- _Text block_:
↓↓↓
September 16, 2007

What used to be:
Too faithful. Ever sacrificing. Quiet. Reliant on her other half. Serious. Dont usuali talk back. Selfless. Puts the blame on self and first to apologize. Ever ready to be there for him.

Now:
Non-existent faith. Can sacrifice lah, a bit a bit. Sometimes talkative, but seldom comment or judge. Independent. Take things lightly (lek-lek aje..). Defensive bcz I speak up for myself and stand my own ground. Still selfless but care abt herself more now. Rational, see what went wrong and then see what is to blame. Can`t be bothered, have to think of myself now.


See, when it used to be the time when I dedicated my all to someone, it is meant to stay. But when my dedication isn`t appreciated, I choose to go. Now, I really really can`t be bothered. I don want history to repeat itself. Much less to get hurt again.
↑↑↑
- _Supplied material_:
↓↓↓
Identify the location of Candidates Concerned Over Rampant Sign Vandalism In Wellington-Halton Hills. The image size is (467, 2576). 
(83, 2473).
↑↑↑
- _Instructions_:
A. Answer these questions about the post on how the writer has changed, one answer per line:
(i) What date appears at the top of the post?
(ii) Under "What used to be:", what is the person described as reliant on?
(iii) In the closing paragraph, what does the writer not want history to do?
B. Write out the part of the post on how the writer has changed from "What used to" to "there for him.", word for word.
The lines play no part in what is asked here.

- _Task answers_:
A.
(i) September 16, 2007
(ii) Her other half
(iii) Repeat itself

B.
What used to be:
Too faithful. Ever sacrificing. Quiet. Reliant on her other half. Serious. Dont usuali talk back. Selfless. Puts the blame on self and first to apologize. Ever ready to be there for him.